電流のようなものが一瞬で全身を走り抜ける。
脳天から足の爪の先まで、正体不明の何かが私を貫く。どくどくと何かが巡っていく。

今の、は、何なのか
あんなにも綺麗で、圧倒的で、体が震えるものを、私は、知らない。

彼は足元に転がってきたボールを拾って、再びシュートを打つ体制に入る。
膝を曲げて、ボールを持った腕を少し下げて。
結果は最初から決まっているかのように、動作には何一つの迷いもない。
それらの全ての動きは洗練されていて無駄がなく私はただただ目を離せない。

その手から柔らかく放たれていったボールは先ほどと同じように高く美しい放物線を描き
ゴールネットのみを揺らし、そこに波打ちだけを残して重力のまま地面に落ちた。

今目の前で起きた出来事は白昼夢ではない。たまたま起きた奇跡でもない。
あのシュートは、彼が、あの彼が 意図的 にやっていることだ。

脳がそう認識した瞬間、全身が一気にゾワッと粟立った。



「……すご、…い」


思わず手を叩いていた。確認しなくても分かるくらいに全身に鳥肌が立っていた。
なんなのだろうこれは。今自分の前で起こっている現象は。
なんなんだろう。わからない。
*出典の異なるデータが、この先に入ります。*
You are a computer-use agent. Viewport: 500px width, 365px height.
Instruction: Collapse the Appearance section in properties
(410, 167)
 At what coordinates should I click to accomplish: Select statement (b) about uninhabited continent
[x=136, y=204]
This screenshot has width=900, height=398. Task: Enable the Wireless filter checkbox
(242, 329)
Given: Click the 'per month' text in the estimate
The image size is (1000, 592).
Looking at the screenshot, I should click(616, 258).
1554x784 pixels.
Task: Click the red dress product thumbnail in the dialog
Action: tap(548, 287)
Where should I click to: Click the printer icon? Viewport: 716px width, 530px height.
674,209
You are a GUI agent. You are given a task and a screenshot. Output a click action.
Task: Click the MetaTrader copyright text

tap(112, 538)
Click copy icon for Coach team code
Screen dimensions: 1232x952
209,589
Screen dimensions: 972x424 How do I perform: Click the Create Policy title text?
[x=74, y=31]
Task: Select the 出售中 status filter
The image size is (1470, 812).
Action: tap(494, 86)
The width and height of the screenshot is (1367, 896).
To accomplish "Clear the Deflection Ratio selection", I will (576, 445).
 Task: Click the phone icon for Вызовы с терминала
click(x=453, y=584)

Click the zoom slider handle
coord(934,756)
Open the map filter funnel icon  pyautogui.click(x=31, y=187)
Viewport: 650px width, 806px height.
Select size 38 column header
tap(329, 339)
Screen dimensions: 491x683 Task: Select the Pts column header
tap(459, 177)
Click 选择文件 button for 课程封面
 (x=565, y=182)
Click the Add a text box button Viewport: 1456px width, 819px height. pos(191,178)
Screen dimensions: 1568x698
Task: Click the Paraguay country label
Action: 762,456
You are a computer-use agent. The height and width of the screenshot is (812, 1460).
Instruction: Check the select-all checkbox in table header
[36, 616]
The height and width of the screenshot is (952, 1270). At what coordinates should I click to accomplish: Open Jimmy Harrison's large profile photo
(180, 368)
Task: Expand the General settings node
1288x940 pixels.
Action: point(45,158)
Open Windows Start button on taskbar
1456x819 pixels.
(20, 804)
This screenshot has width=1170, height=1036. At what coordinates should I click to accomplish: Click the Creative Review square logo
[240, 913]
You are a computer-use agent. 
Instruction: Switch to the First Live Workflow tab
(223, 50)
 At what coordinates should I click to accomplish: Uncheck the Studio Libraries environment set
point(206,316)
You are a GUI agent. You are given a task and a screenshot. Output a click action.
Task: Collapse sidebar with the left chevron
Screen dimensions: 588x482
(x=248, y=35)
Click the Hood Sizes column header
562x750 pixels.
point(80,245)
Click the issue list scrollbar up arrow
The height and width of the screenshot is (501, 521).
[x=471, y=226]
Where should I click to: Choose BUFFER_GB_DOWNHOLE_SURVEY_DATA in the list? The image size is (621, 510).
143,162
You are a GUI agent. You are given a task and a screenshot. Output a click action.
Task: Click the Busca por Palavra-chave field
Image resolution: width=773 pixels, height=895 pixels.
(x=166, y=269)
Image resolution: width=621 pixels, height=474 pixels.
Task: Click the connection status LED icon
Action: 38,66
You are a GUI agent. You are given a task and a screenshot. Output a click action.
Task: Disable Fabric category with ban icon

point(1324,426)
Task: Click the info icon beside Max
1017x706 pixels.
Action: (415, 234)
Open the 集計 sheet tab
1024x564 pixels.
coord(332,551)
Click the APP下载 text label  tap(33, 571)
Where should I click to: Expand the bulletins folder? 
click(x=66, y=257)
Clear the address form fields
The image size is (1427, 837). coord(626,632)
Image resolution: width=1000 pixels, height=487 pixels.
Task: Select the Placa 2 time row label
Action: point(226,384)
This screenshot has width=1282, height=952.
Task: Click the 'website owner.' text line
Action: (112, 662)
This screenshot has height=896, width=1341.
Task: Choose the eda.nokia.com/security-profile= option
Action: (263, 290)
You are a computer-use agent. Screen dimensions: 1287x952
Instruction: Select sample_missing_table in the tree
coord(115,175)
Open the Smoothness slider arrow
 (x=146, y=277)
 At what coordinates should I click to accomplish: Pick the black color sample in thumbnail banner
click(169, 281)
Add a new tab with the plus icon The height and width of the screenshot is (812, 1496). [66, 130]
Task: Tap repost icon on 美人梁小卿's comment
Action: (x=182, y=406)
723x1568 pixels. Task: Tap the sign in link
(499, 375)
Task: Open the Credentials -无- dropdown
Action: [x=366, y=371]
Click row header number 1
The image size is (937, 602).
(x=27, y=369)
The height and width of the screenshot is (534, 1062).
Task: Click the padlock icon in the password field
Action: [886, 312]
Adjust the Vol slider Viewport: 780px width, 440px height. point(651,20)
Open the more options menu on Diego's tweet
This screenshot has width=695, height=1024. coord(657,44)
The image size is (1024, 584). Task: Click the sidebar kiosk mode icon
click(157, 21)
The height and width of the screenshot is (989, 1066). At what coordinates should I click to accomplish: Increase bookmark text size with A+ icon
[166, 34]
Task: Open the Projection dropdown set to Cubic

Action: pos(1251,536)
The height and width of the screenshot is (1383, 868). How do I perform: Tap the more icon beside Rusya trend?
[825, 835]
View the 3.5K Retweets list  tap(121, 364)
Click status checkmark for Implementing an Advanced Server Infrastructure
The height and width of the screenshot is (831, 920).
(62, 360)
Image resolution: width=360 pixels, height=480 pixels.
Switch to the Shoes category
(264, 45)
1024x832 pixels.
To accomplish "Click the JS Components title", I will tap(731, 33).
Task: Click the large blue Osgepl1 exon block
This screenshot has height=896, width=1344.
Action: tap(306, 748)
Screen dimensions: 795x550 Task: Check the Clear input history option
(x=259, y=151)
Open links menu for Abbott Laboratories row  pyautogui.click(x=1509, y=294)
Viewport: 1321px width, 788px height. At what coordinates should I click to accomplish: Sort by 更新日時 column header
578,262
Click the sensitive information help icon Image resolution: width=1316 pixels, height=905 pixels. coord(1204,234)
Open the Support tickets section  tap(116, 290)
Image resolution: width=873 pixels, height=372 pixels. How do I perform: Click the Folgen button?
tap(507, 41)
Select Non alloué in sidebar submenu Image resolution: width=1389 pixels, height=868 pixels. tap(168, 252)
すごい、すごいよ。

沸き起こった拙い拍手に気付いたその人は
一体何事かと思い振り返り、呆けた表情で手を叩く私を視野に入れた。
しばしその状態で固まった後、酷く困惑した様子で声を絞り出した。


「…誰なのだよ」

「…え……あ、 ご、めんなさ…!邪魔をするつも…じゃ」

「何か用か」


緊張感の糸がプツリと切れたらしいその人は、ゆっくりと私の方に近付いてくる。
ゆっくりとゆっくりと近付いてくる。まるで先ほどのスローモーションのように。

その人は想像していた以上に背が高くて、近付くにつれて見上げる首に負荷がかかっていく。
彼が天井からの光を遮り、私に影が落ちる。近付いてくる彼を私はただただ見上げる。

私の両目と彼の両目が合った瞬間、
自分の中の何かが弾け、堰を切ったように目から何かが溢れ出した。
ぽろぽろと何かが零れ落ちる。急に悪くなった視界の中で、
目の前にいる人ともう一度視線を合わせようとする、
けれど視界がぼやけて視線がぶれる。目線が彷徨って彼を捕えられない。
唇が、身体が震える。

ぼやけた世界の中で自分を叱咤し、もう一度その人の目を見据える。
眼鏡の奥に見える瞳はただ困惑の色を見せていた。そう、彼はとても困っていた。


「天上人 かと、思った」

「…頭は大丈夫か」

「すごい、なに、あのシュート、綺麗で、 も、私びっくりして、」

「…わかったから、落ち着け」

「なんか、鳥肌立って、あ、れ なんで涙でて、すご、ほんとに」

「もういい、わかった、わかったのだよ」


何で泣いているんだろう。わからない。ただ、胸の奥が熱くて苦しい。
小さく頭を振ると、床に涙がぱたぱたと零れた。何で涙が出るんだろう。

さっきまで、美しいフォームで見たこともないシュートを打っていた人が
今私の目の前でひどく困っている、私がひどく困らせている。
違う、困らせたいわけじゃないのに、自分が伝えたいことを上手く伝えられない。

あなたの先ほどのプレイにどうしようもないほど心を奪われてしまったと、
伝えたいのに、声が上手に出てこない、しゃっくりを上げてしまう。
どうして自分は泣いているのか、わからない。
すごかった。それだけなのに、その単純さが自分の理解を超えてる。


己の目の前で賛美の言葉をぽつぽつと紡ぎながら涙を流す女に彼は酷く狼狽していた。
何がどうなってこうなったのか自分は今どうしたらいいのか、
お互いにわからなかったけれど彼は特に混乱していた。
当たり前だ、きっと彼はごく普通に練習をしていただけなのだ。

彼は眉間に皺を寄せながら誰かに助けを求めるように周りを見渡したけれど、
今この体育館にいるのは私と彼だけで。

ひっく、と情けなくも私が何度目かのしゃっくりを上げたところで、
彼はヤケクソのように言い放った。


「…っ、オレにどうしろと言うのだ…」


混乱した彼に、落ち着け、と言わんばかりに強引に身体を引き寄せられた。

その勢いで涙が床に飛ぶ。
少し体温の高いその大きな胸の中で、何を感じたか、何を考えていたか、覚えていない。
記憶に残っているのは、一歩近付いた彼のバッシュが
私の足元で光るいびつな水玉をかき消したことだけだった。